┌──

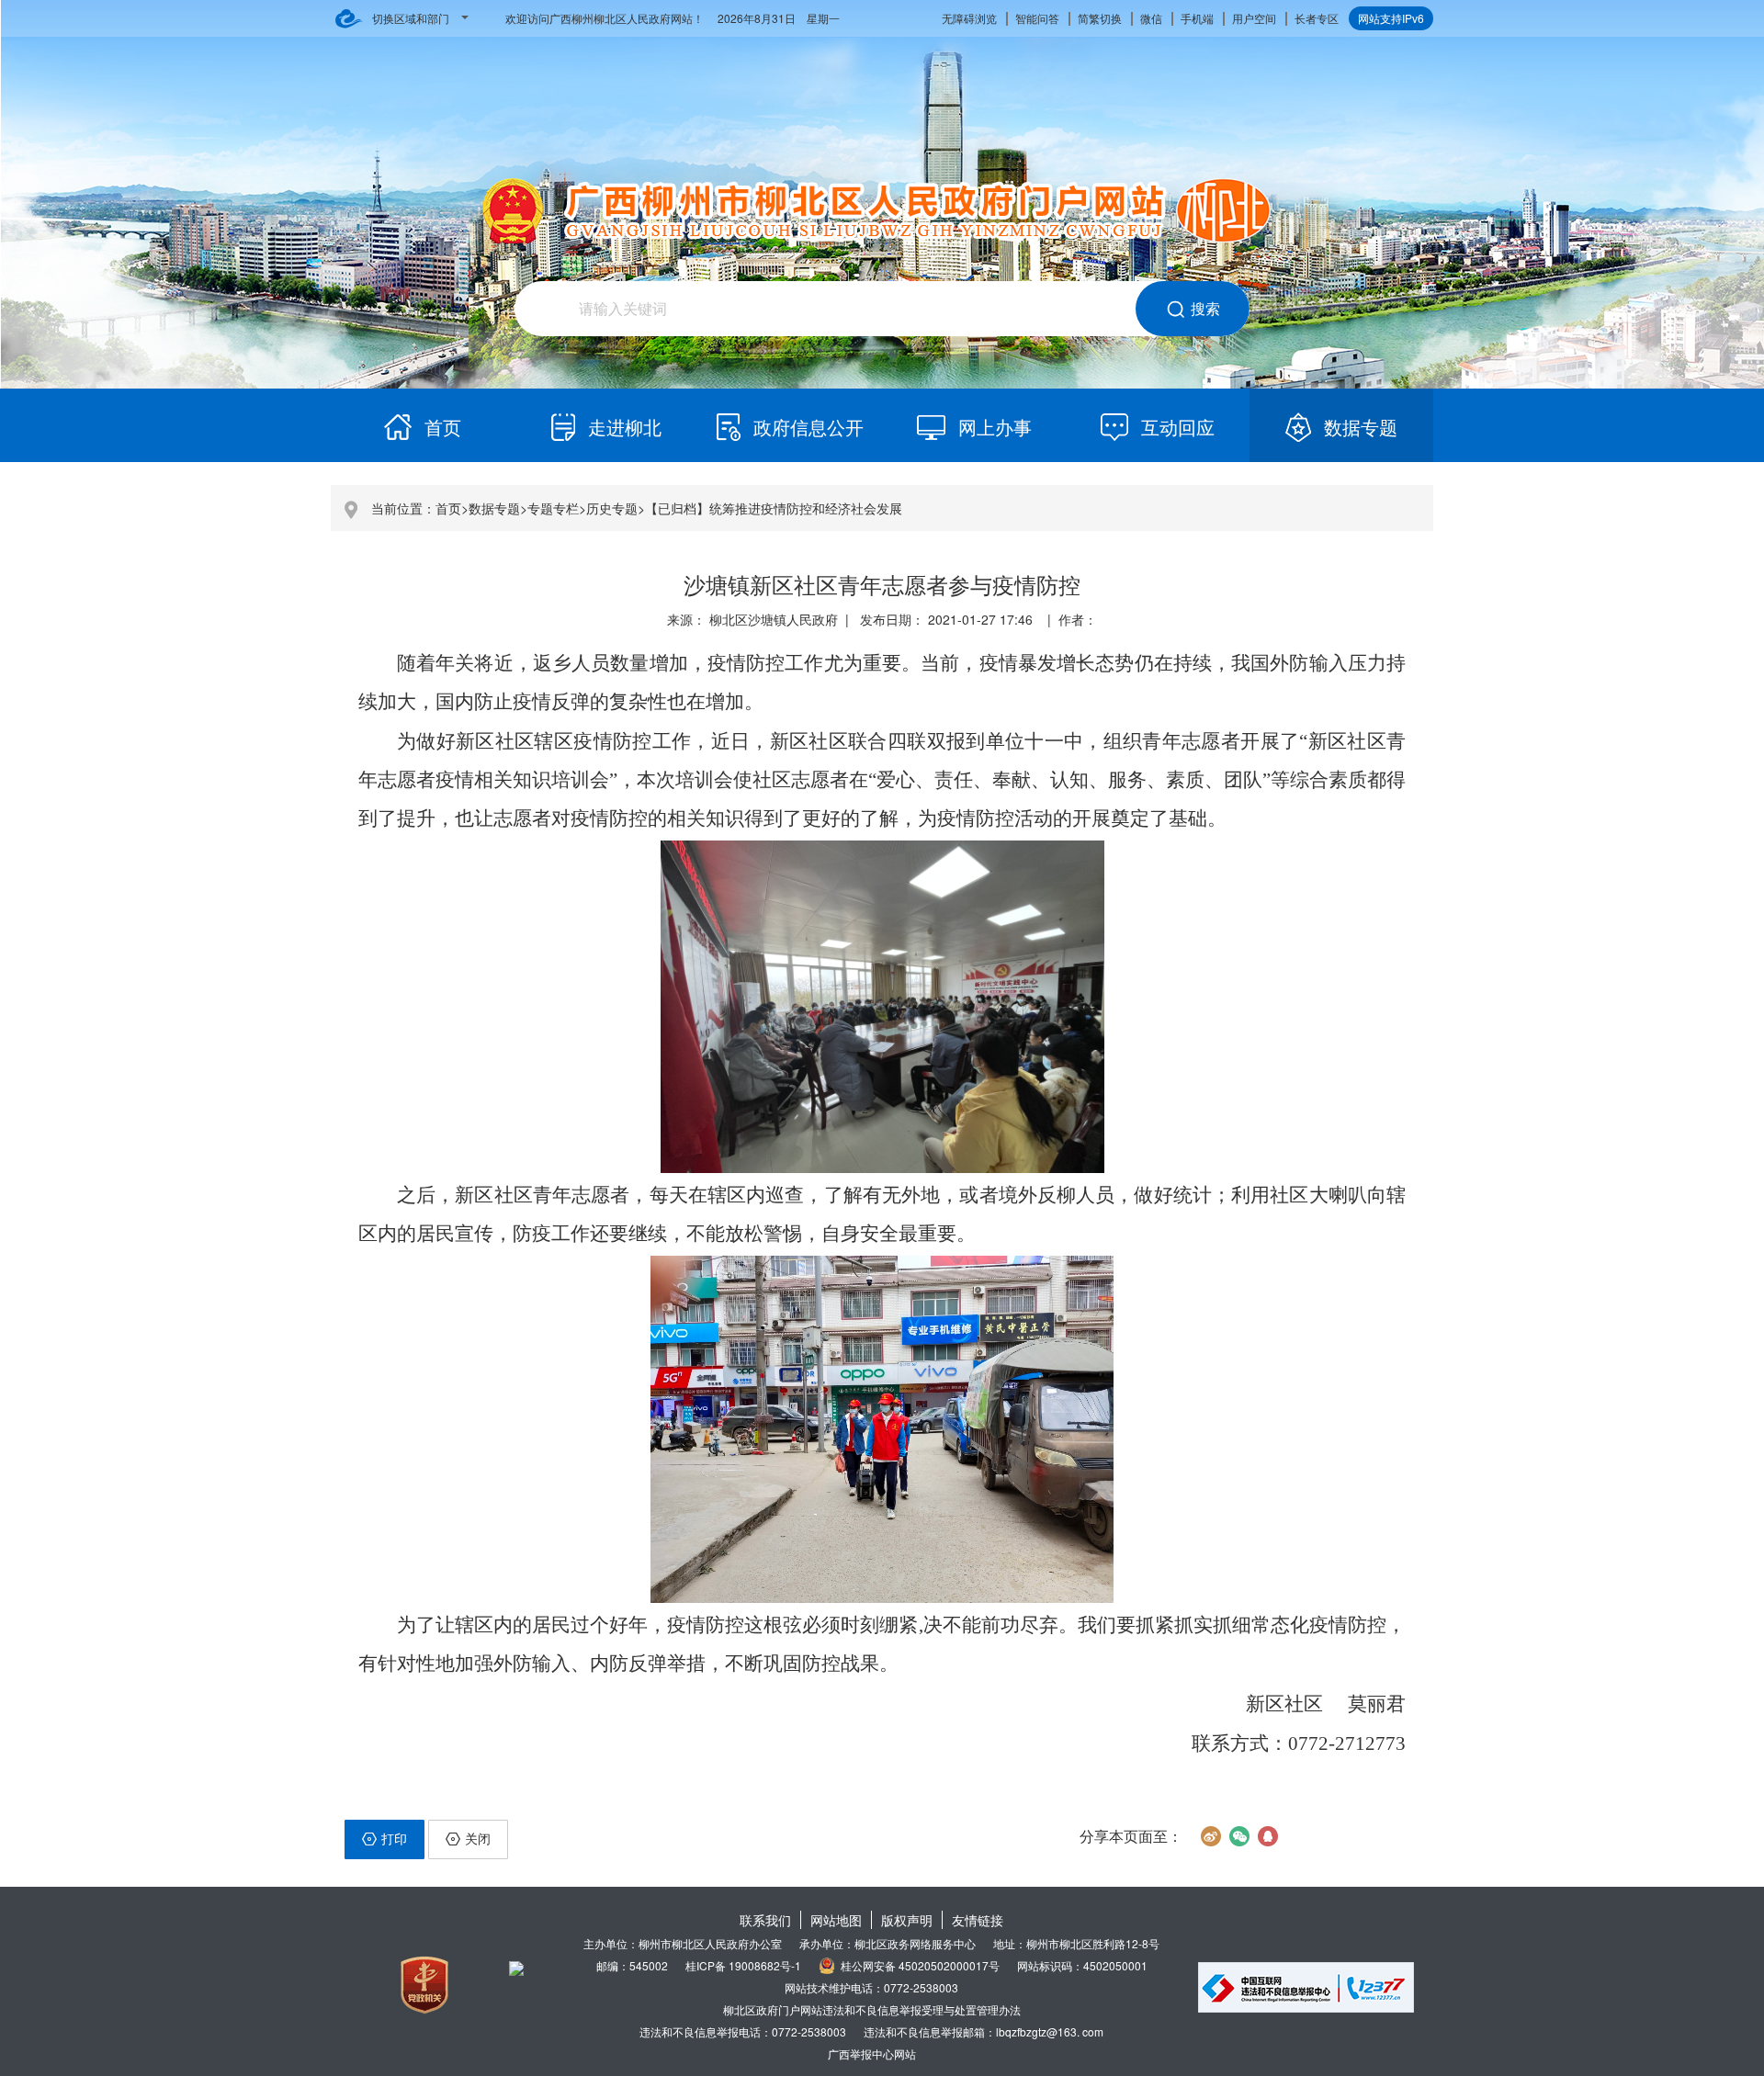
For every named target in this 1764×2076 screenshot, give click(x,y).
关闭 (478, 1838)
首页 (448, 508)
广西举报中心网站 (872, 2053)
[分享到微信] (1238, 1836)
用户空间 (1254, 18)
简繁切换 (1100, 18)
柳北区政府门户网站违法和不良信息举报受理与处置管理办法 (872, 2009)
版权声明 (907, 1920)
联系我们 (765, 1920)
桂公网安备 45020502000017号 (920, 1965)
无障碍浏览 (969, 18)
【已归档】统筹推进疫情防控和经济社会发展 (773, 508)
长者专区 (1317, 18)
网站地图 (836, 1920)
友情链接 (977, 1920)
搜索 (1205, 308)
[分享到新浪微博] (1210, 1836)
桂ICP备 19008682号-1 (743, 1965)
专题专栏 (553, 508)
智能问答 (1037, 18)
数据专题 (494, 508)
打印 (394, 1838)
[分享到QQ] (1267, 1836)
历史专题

└──
┌──

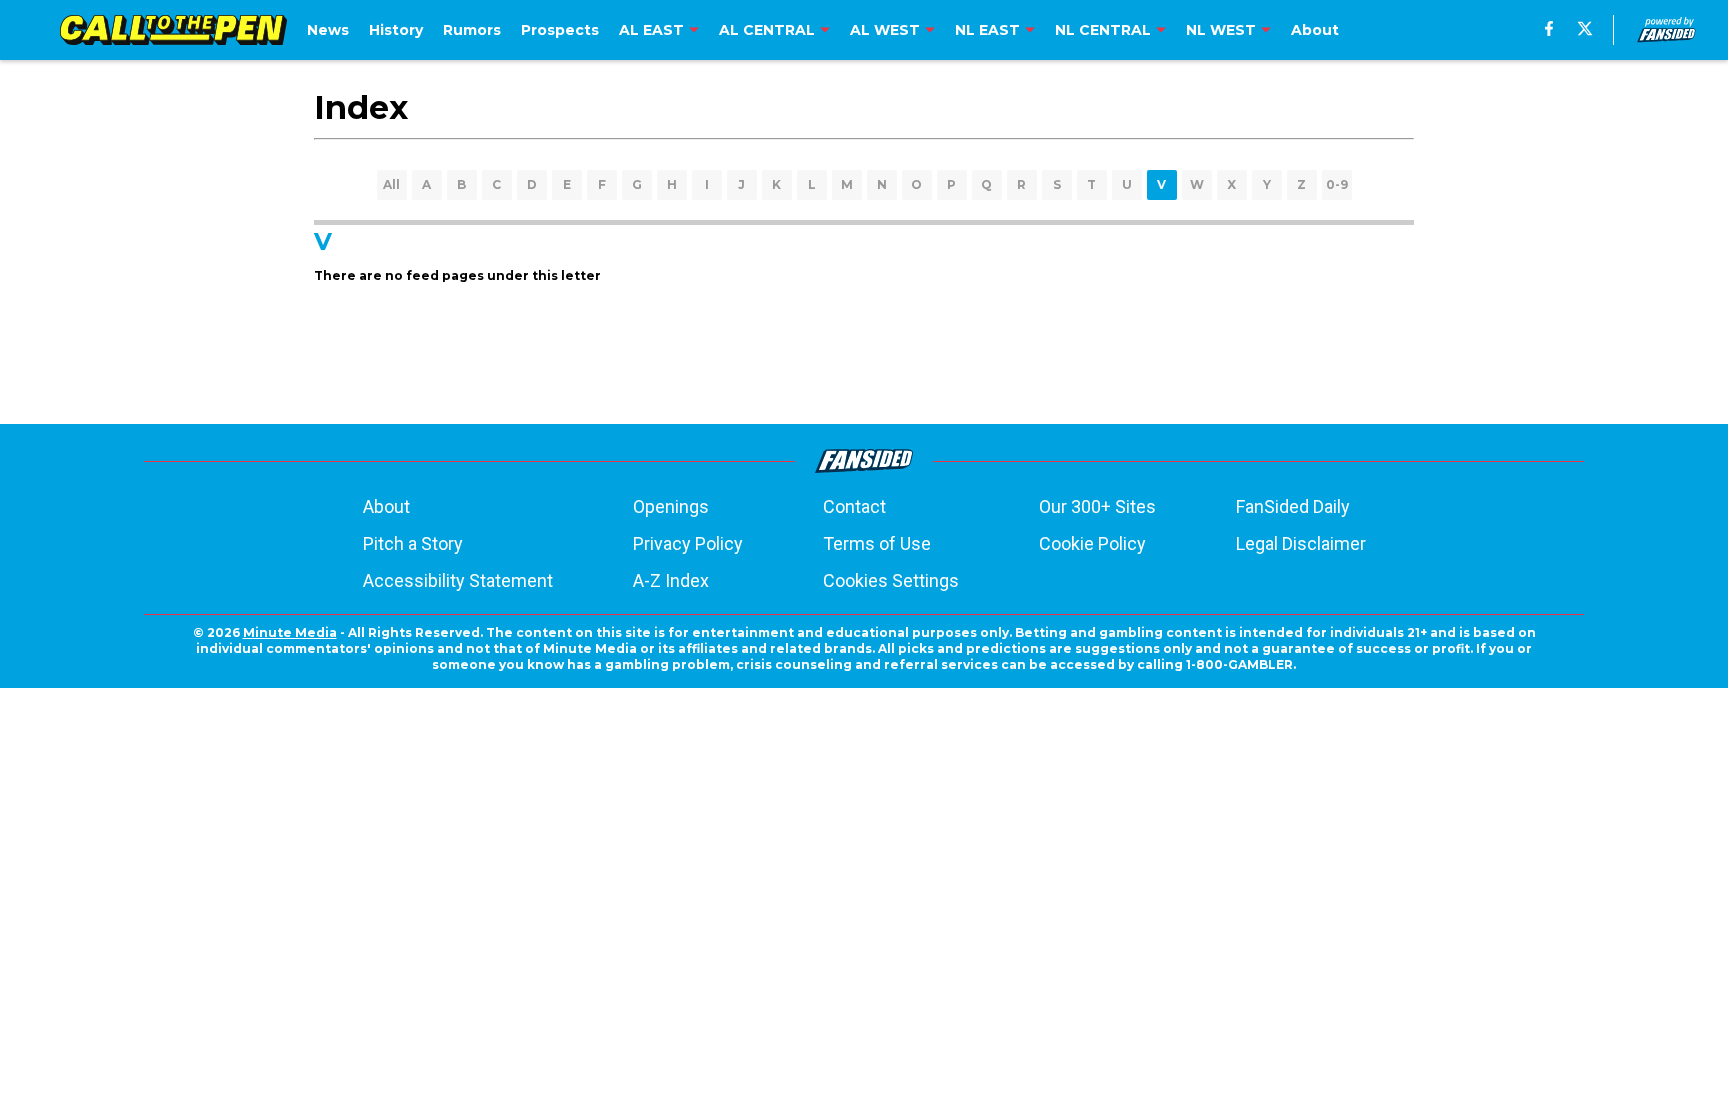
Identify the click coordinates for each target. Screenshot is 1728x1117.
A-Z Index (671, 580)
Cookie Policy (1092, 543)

└──
┌──

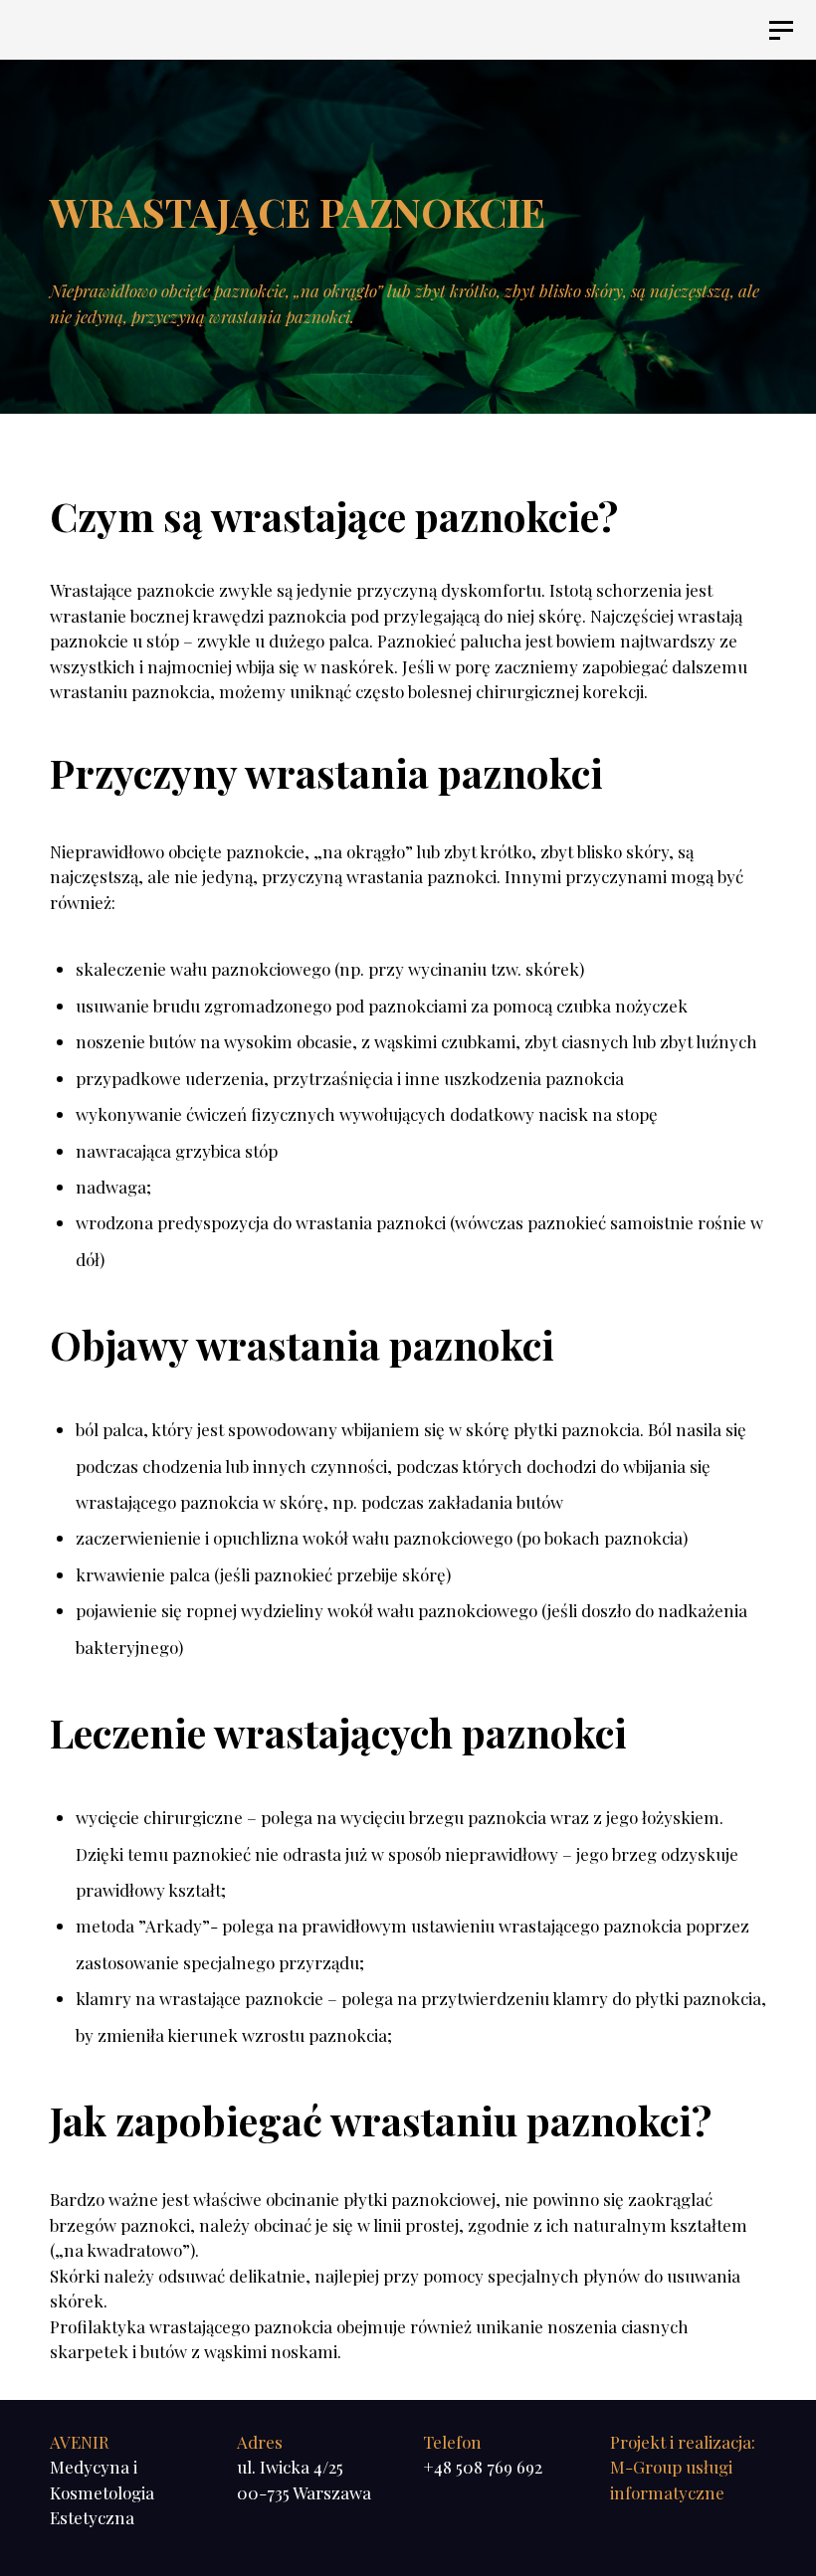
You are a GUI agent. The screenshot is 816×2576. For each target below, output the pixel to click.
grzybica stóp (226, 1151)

└──

Pull every line containing the word "target" out of the material.

For every named target in this 1764×2076 screenshot, give click(x,y).
Identify the click coordinates for each target. Screenshot is 1728x1117.
You are a GUI agent. The screenshot is 816×2576. For each target below, output the pixel to click.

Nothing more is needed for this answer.